I woke up at 2am this morning from the buzz of my cell phone.

It was a live news feed update saying the Orange Man and Rocket man will not meet at the summit in Singapore on 12 June 2018.

Sigh! It was too good to be true really. So much for a world peace opportunity between the two forces that I was hoping for. In fact, I think the world wanted a summit to happen although many felt that it would not happen.

Was it really the egos that tore this golden peace opportunity apart?

Or was Rocket Man unreasonable in that sentence which Orange Man quoted, that the “summit was requested by N Korea?”

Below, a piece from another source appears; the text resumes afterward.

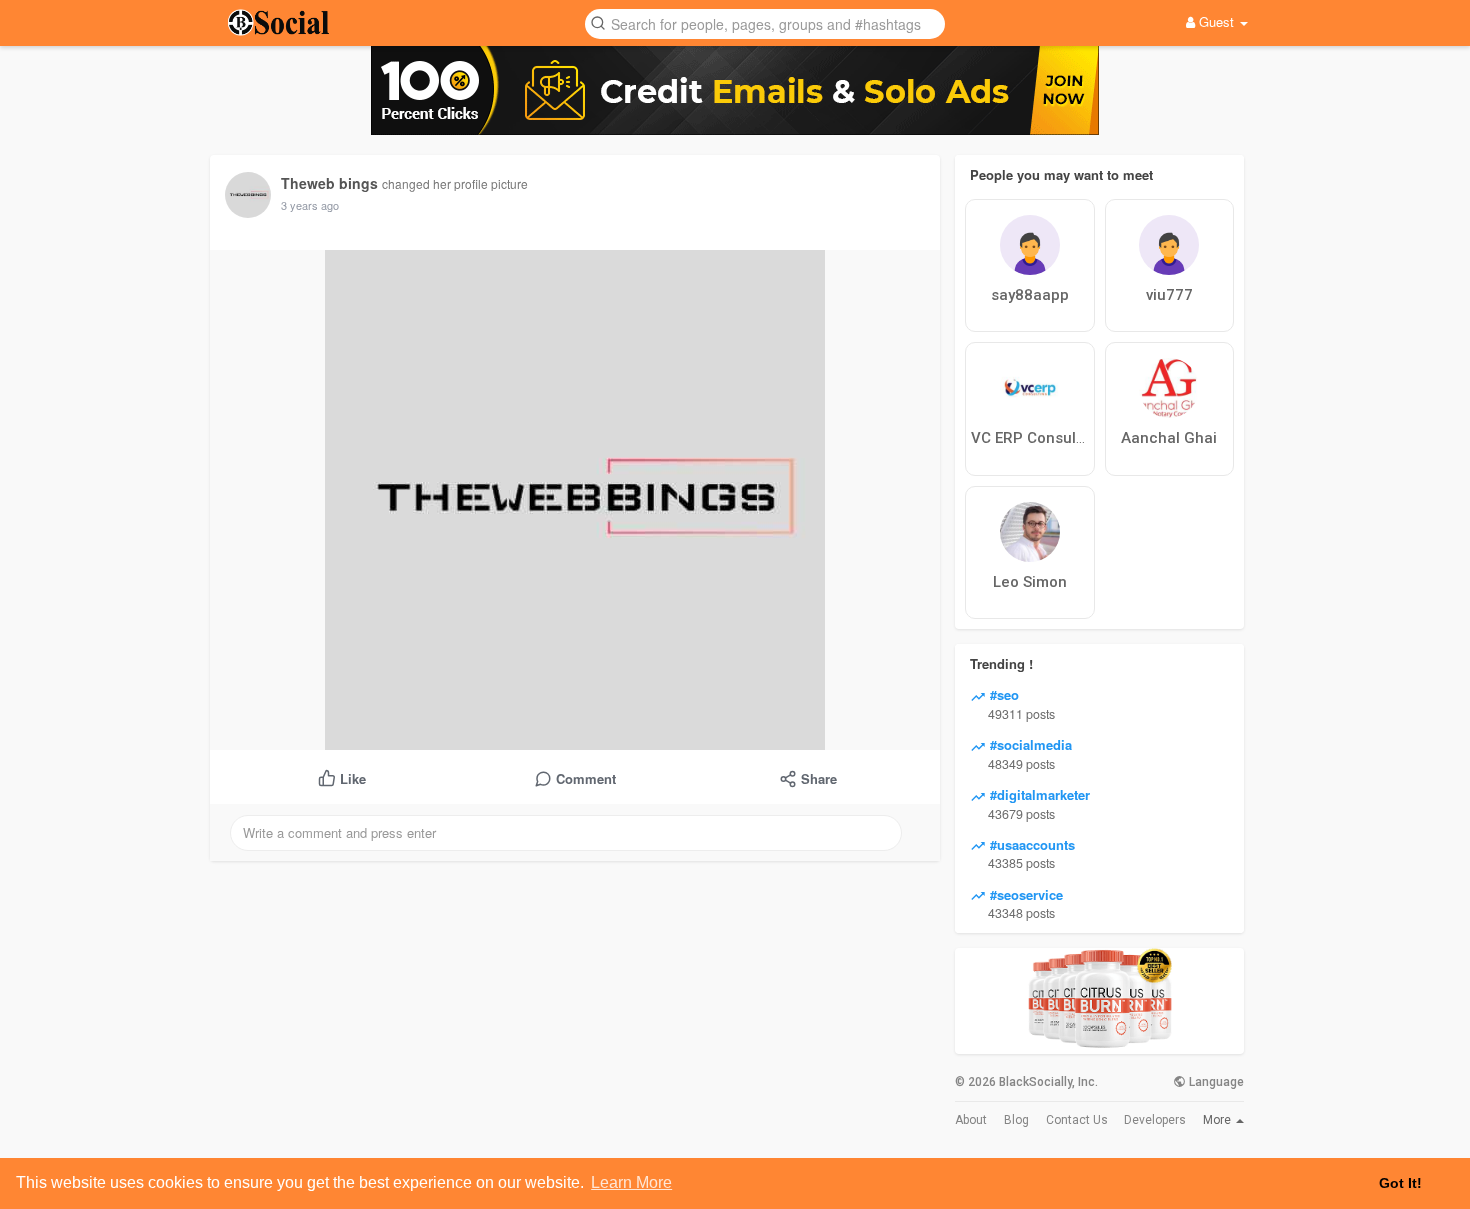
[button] (765, 22)
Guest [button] (1216, 21)
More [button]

Whichever or however we read it, we will never truly know as the rhetoric may be misunderstood or the agendas of both men are only truly known to themselves.

As for lil red dot, life goes on.

It is a shame that the much awaited summit did not happen and that the lil red dot could not play a role in fostering peace between the two of them.

Right now the tempers are flaring between Orange Man and Rocket Man, with citations of Rocket Man ending up as the Libyan Prime Minister being assassinated – Muarmmar Gaddaffi.

Sensitivities of men, generic for male and female genders, usually erupts in miscommunications and misunderstandings. Such is life I feel. It is all about relationships and how we interact with others, including family members.

I tend to be caustic with my 2 siblings as I gave up being the docile and ever on the receiving end sibling 4 years ago because I got fed up with their bullying and selfish ways.

I always told self that these were my blood relatives. But I have come to realise that despite the blood that course through our veins, there never was a sibling bond amongst us.

I gave up trying. I gave up being nice. I gave up being generous.

So, I can imagine when the weight of countries’ citizenry lies on the respective shoulders of Orange Man and Rocket Man, they each have their own perceived right to be selfish for their own “good” the way they perceive it and not how we perceive it.

As to if Orange Man’s threat will materialize, it is left to be seen. But if war breaks out, it will spell the doom of Asia and if nuclear fallout happens, for sure lil red dotters like me will be fried – not steamed nor broiled, but fried with nuclear radiation.

Are the doomsday predictors right? Are we in end times?

Sigh…..I fear of my inanimate furball Garfield’s life!